- _EXERCISE_
Please list every career option that the blog post on the Olympics and student placements suggests for a student on a finance-related course.

- _SOURCE TEXT_
· · ·

Thursday, 26 July 2012

Going for Gold

So here they are. 7 years in the making and despite some predictable grumbling about security and upsetting the North Korean women’s football team, the Olympics are set to kick off with a bang on Friday night. For the next two and a bit weeks competitors from around the world will be going for gold after weeks, months and years of preparation. To get this far, Olympians will have had to dedicate themselves to their sport, make personal sacrifices and shed blood, sweat and tears along the way. Competing at the Olympics is the pinnacle of an athlete’s career and with very few exceptions (Eric the Eel comes to mind) they get there after years of training and commitment.

I understand that there will be something like 24 digital tv channels showing live coverage of the Games, so students enjoying the summer break will be able to feast upon a variety of sports. However, while building up expertise on relatively unknown events such as Modern Pentathlon, or catching up with the latest round of the Water Polo competition, I would encourage students who have just completed their first year at university to take a leaf out of the book of the Olympic competitors and start planning ahead for their next big challenge, namely securing a placement.

The start of the new academic year may be a couple of months away, but it is never too early to get the ball rolling. The fact that the likes of AccentureDeloitte and Deutsche Bank are already accepting applications for placements and internships should be enough to convince a student that they are already under Starter’s Orders and don’t want to be left stumbling out of the blocks. In the next six to eight weeks, lots of the better known placement schemes will open for the 2013 intake so here is some simple advice to enable students to hit the ground running.

1. Focus your thoughts on what sort of role you are interested in. At this point you may not be too sure yourself, but contact your Placement Office to find out the sorts of jobs that students from your course typically do for a placement. So for example, if you are on a finance-related course, do you want to be an Accountant? Maybe a Financial Analyst. Perhaps you see yourself in Banking or want to pursue a career as an Actuary. When making applications it is better to be clear about why you wish to apply for a particular role, rather than spread your bets in a half-hearted fashion.

· · ·

- _LISTED ENTRIES_
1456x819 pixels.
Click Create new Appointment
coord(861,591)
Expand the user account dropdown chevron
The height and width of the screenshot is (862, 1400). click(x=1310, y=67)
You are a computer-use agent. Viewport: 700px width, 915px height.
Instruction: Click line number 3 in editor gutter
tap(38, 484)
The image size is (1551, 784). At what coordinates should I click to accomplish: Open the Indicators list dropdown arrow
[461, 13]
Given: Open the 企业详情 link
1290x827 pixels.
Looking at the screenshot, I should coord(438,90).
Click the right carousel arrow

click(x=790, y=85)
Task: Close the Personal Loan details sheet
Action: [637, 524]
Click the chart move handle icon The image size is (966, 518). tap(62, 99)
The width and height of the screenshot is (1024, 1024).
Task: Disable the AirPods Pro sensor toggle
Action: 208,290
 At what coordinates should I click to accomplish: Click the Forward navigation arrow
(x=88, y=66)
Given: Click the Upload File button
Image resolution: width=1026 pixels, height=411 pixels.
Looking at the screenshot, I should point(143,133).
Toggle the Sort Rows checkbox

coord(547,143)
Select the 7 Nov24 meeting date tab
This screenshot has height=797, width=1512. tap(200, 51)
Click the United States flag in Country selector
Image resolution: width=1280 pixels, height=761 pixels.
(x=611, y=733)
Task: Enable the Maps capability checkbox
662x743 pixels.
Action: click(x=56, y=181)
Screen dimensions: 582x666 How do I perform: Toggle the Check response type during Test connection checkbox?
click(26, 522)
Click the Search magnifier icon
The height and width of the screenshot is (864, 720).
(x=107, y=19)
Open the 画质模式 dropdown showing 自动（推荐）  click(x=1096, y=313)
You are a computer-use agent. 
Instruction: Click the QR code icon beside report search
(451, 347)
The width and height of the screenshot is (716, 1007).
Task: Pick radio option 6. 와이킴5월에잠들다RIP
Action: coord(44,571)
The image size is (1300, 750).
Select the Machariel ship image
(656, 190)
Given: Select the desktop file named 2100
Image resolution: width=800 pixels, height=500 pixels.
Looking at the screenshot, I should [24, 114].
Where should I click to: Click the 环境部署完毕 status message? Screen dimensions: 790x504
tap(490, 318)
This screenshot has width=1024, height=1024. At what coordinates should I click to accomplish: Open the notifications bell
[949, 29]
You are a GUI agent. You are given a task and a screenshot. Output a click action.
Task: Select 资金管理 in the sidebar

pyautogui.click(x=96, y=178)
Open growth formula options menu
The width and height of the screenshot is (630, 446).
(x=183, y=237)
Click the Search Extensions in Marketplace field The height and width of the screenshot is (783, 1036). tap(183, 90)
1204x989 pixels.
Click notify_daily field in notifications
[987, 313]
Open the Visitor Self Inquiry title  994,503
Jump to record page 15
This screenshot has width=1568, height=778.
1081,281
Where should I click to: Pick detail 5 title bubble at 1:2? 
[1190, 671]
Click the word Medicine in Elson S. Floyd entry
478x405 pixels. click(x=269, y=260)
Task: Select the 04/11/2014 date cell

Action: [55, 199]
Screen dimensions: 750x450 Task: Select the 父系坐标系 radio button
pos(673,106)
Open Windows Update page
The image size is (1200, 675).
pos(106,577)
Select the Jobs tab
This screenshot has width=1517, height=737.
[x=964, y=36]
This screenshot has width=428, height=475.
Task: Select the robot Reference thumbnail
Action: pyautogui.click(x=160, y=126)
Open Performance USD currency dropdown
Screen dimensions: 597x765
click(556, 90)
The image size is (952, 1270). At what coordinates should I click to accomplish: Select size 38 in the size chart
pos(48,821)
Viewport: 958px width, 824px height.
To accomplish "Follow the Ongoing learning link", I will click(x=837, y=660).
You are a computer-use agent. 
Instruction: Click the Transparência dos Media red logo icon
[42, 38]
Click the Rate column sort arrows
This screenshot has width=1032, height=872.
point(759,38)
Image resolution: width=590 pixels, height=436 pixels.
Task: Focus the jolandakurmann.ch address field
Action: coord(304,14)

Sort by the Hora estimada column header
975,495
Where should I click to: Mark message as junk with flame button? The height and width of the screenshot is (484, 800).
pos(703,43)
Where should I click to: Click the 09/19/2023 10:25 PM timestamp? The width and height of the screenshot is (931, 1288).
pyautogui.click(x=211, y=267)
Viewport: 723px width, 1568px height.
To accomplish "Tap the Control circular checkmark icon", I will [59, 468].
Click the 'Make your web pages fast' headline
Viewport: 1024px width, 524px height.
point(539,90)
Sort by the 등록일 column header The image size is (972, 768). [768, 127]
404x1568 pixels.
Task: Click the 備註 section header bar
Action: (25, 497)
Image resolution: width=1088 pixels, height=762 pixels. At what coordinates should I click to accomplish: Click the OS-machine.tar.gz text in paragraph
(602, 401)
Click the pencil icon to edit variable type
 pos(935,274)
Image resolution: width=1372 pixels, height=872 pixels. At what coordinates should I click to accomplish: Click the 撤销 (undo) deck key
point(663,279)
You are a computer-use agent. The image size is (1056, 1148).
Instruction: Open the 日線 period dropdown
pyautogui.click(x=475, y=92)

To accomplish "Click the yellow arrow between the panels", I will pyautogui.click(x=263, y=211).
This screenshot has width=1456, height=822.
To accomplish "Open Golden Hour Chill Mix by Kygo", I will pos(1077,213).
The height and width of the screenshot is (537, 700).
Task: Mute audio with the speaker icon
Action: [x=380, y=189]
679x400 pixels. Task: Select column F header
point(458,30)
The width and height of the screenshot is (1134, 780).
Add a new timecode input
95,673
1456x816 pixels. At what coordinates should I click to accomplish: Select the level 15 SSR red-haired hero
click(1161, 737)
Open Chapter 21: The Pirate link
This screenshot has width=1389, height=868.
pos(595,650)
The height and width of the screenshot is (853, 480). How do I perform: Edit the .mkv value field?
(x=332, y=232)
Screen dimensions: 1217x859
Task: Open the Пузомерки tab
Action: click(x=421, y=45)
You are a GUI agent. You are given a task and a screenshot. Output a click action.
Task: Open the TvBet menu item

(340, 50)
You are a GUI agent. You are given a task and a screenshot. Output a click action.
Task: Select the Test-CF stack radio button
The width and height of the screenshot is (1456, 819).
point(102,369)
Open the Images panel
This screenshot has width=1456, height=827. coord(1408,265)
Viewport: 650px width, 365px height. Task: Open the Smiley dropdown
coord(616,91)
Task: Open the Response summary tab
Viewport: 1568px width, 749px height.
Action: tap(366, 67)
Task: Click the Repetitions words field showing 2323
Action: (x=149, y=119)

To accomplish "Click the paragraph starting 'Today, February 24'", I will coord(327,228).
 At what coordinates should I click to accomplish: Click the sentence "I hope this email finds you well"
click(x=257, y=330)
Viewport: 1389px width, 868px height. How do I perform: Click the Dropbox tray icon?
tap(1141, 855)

· · ·

- _EXERCISE SOLUTION_
Accountant, Financial Analyst, Banking, Actuary